The story begins when Anna Leonowens arrives in 1860s Siam to become the English schoolteacher for the King's children. Not only does Anna teach the children, along with the King's wives, but she also has a positive impact on other people in the kingdom. The King is interested in Western ways and, even though they disagree on many things, through his relationship with Anna he becomes a much better man. The King's son, who is next in line for the throne, also realizes through his interactions with Anna that progress is necessary and that the way in which the King rules can be a positive thing.

The score features such classic tunes as "Shall We Dance," "Hello, Young Lovers," and "Something Wonderful." It also includes a beautiful dance sequence in the second act, "Small House of Uncle Thomas," a dramatic ballet based on "Uncle Tom's Cabin," that mirrors the lives of some of the people of Siam who are treated like slaves. For this production, that piece uses Jerome Robbins' iconic original choreography, here restaged beautifully by Christopher Gattelli.

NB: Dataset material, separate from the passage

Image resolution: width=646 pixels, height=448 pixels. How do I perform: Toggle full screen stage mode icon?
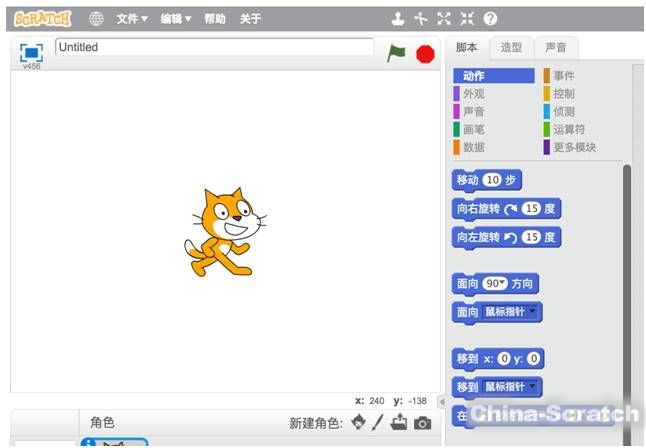coord(32,52)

Director Bartlett Sher, who also directed the Lincoln Center production of Rodgers and Hammerstein's South Pacific, clearly understands the depth of the material and the intricacies of the relationships between the characters. His cast all create genuine, nuanced and meaningful characters with deep emotional connections to each other. Sher also stages the action effectively, with the use of Donald Holder's pinpoint lighting, to ensure the audience's attention is always focused on important details, and the cast all deliver excellent facial expressions and reactions so we always know what their characters are feeling.

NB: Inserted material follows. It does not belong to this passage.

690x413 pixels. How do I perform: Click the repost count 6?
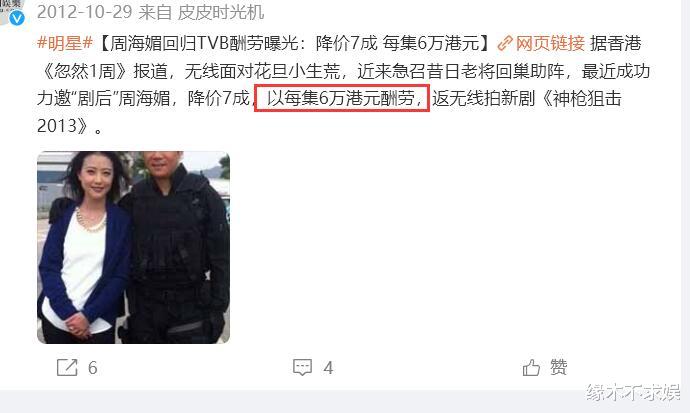(x=92, y=368)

Elena Shaddow and Jose Llana both create layered, emotionally rich portrayals of Anna and the King, respectively. Llana was a replacement King in the recent Broadway revival, and he also played a smaller role in the Broadway revival in the mid-1990s. So he clearly has a deep history with this musical which shows from his expert performance that is infused with humor and strength. Shaddow is simply stunning in the part of Anna, which is even more exceptional since press night of the Tempe run was her first time playing the role in this tour. Both Shaddow and Llana exhibit the requisite stubbornness and strength of these characters beautifully with rich, pure singing voices that excel on their solos.

Joan Almedilla is lovely as Lady Thiang, the King's main wife. Her rendition of "Something Wonderful" is beautifully sung and she also brings a wonderful sense of refinement and a nice emotional depth to this woman. Q Lim and Kavin Panmeechao are very good as the secondary set of lovers who find their relationship at odds with the King, and Charlie Oh and Rhyees Stump do well as Anna's son Louis and the King's son Prince Chulalongkorn, respectively. Also, Brian Rivera makes a strong impression as the King's prime minister.

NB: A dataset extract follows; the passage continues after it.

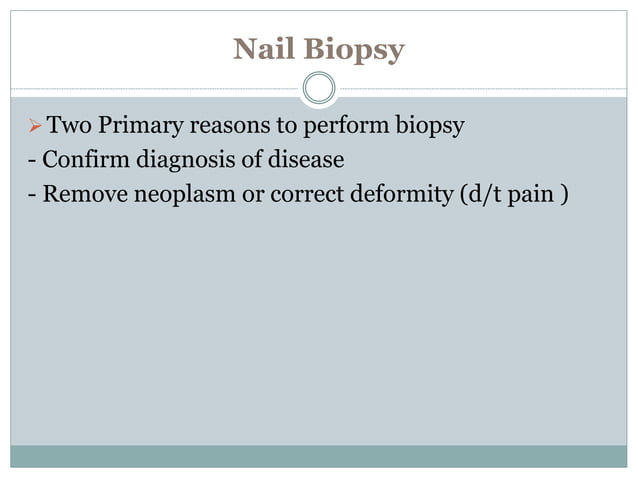Click the word "Nail" in the title
The height and width of the screenshot is (478, 638).
click(x=264, y=48)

Michael Yeargan's scenic design is very impressive in the opening scene, where we see a large replica of the boat that Anna and Louis sail on to Bangkok, though the rest of his design is fairly minimal, with only a few large moving columns to designate the various rooms in the palace. Catherine Zuber's Tony-winning costume designs are infused with rich detail and excellent period touches. Her gowns for Anna are beautiful, with the one she wears during "Shall We Dance" exceptional. Donald Holder's lighting adds changing deep hues of reds, oranges and blues that help set the range of moods in the show. The combination of Ted Sperling's musical direction with Gerald Steichen's precise conducting of the large 17-piece orchestra and Scott Lehrer's clear sound design deliver a lush sound to Rodgers' music and clarity to Hammerstein's lyrics.

With an excellent cast and beautiful creative elements, the national tour of Lincoln Center's revival of The King and I is an emotionally rich and extremely satisfying production of the classic Rodgers and Hammerstein musical.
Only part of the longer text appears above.